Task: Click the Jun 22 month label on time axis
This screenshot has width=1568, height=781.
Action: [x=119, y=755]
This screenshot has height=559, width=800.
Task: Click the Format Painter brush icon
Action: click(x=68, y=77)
= = = = = = =
Requirements: Copy every line of the items above, word for word and in order.

Completed exercise:
Task: Click the Jun 22 month label on time axis
This screenshot has width=1568, height=781.
Action: [x=119, y=755]
This screenshot has height=559, width=800.
Task: Click the Format Painter brush icon
Action: click(x=68, y=77)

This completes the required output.